AISep 24, 2024

HELIOT: LLM-Based CDSS for Adverse Drug Reaction Management

arXiv:2409.16395v24 citationsh-index: 35
Originality Incremental advance
AI Analysis

This addresses alert fatigue among healthcare providers by improving adverse drug reaction management, though it is incremental as it builds on existing CDSS and LLM technologies.

The paper tackles the problem of medication errors in healthcare by introducing HELIOT, a CDSS that uses LLMs to process unstructured clinical data, achieving high accuracy in a controlled setting and potentially reducing interruptive alerts by over 50% compared to traditional systems.
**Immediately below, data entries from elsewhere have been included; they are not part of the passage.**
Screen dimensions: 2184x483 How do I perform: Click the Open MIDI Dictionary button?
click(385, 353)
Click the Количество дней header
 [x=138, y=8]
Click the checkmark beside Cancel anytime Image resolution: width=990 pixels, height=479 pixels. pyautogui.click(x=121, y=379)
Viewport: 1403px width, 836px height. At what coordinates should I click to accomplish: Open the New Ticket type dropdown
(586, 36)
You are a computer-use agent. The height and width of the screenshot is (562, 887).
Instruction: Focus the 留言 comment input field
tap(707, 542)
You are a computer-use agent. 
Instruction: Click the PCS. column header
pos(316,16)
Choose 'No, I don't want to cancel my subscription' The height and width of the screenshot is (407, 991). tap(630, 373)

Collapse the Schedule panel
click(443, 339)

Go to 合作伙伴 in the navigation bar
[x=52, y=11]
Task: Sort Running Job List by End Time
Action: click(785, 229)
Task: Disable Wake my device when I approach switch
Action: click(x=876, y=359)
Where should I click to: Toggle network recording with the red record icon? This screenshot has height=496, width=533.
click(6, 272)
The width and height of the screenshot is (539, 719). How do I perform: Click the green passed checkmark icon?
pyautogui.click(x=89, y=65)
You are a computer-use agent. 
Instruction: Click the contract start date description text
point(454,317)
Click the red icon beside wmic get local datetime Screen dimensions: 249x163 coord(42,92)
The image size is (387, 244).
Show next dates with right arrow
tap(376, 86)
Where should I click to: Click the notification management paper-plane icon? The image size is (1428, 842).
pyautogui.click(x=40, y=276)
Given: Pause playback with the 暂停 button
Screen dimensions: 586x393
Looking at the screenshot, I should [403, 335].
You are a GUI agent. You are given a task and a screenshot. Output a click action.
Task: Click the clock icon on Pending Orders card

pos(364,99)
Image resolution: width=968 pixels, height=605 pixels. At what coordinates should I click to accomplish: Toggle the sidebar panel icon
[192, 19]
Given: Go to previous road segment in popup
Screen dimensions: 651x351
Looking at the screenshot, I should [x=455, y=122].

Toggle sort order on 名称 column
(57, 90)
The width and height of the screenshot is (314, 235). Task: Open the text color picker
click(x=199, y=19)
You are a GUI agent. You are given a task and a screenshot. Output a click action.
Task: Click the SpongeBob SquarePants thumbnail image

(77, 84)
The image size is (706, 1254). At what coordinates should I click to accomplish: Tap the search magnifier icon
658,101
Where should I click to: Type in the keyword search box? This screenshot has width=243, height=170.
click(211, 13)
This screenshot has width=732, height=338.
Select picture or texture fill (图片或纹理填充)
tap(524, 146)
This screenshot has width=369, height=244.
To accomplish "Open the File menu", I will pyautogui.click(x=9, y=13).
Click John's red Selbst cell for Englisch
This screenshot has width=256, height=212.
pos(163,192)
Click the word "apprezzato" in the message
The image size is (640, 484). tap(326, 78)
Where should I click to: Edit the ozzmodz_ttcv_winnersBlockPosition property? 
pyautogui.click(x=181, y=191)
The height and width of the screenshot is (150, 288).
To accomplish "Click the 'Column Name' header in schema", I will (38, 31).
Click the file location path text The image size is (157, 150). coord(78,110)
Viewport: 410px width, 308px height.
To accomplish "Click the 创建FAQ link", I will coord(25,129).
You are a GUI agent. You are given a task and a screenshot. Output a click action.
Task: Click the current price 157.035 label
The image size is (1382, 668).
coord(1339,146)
Medication errors significantly threaten patient safety, leading to adverse drug events and substantial economic burdens on healthcare systems. Clinical Decision Support Systems (CDSSs) aimed at mitigating these errors often face limitations when processing unstructured clinical data, including reliance on static databases and rule-based algorithms, frequently generating excessive alerts that lead to alert fatigue among healthcare providers. This paper introduces HELIOT, an innovative CDSS for adverse drug reaction management that processes free-text clinical information using Large Language Models (LLMs) integrated with a comprehensive pharmaceutical data repository. HELIOT leverages advanced natural language processing capabilities to interpret medical narratives, extract relevant drug reaction information from unstructured clinical notes, and learn from past patient-specific medication tolerances to reduce false alerts, enabling more nuanced and contextual adverse drug event warnings across primary care, specialist consultations, and hospital settings. An initial evaluation using a synthetic dataset of clinical narratives and expert-verified ground truth shows promising results. HELIOT achieves high accuracy in a controlled setting. In addition, by intelligently analyzing previous medication tolerance documented in clinical notes and distinguishing between cases requiring different alert types, HELIOT can potentially reduce interruptive alerts by over 50% compared to traditional CDSSs. While these preliminary findings are encouraging, real-world validation will be essential to confirm these benefits in clinical practice.